▶ **Data section**:
»»
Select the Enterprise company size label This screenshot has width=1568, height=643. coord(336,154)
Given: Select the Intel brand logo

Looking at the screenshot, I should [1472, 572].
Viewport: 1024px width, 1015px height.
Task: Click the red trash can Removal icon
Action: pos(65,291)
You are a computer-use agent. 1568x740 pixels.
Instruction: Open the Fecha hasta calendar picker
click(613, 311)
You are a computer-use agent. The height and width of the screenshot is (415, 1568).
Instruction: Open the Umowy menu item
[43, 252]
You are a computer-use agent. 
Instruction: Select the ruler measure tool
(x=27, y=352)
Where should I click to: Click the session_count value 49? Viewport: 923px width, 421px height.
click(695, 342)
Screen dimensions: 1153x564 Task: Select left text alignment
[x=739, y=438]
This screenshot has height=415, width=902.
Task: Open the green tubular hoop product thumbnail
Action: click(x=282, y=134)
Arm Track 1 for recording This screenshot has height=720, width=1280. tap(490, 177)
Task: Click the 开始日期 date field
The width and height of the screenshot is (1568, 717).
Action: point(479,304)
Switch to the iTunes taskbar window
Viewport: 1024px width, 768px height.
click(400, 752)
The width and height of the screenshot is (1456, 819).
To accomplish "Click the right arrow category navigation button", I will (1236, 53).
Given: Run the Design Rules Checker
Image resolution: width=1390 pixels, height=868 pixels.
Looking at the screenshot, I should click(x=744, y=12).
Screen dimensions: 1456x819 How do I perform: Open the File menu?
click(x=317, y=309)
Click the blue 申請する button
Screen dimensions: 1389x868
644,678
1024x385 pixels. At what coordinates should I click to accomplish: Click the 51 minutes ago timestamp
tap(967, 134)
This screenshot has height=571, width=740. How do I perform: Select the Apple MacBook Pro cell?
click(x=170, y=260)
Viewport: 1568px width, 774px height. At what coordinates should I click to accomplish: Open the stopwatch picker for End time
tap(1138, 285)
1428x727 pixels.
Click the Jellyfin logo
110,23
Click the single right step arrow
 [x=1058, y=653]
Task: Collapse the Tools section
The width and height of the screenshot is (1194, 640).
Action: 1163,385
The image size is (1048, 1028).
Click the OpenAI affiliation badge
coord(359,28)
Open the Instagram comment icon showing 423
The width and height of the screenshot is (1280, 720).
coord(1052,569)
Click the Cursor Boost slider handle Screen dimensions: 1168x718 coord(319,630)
««
▶ **Task requirements**: Present the lines as a Markdown table with the columns No. and Line, starting with the line that contains "Arm Track 1" and going on through the line that contains "click(x=317, y=309)", numbering each line and leaving out any blank ones.

▶ **Solution to the problem**:
| No. | Line |
|---|---|
| 1 | Arm Track 1 for recording This screenshot has height=720, width=1280. tap(490, 177) |
| 2 | Task: Click the 开始日期 date field |
| 3 | The width and height of the screenshot is (1568, 717). |
| 4 | Action: point(479,304) |
| 5 | Switch to the iTunes taskbar window |
| 6 | Viewport: 1024px width, 768px height. |
| 7 | click(400, 752) |
| 8 | The width and height of the screenshot is (1456, 819). |
| 9 | To accomplish "Click the right arrow category navigation button", I will (1236, 53). |
| 10 | Given: Run the Design Rules Checker |
| 11 | Image resolution: width=1390 pixels, height=868 pixels. |
| 12 | Looking at the screenshot, I should click(x=744, y=12). |
| 13 | Screen dimensions: 1456x819 How do I perform: Open the File menu? |
| 14 | click(x=317, y=309) |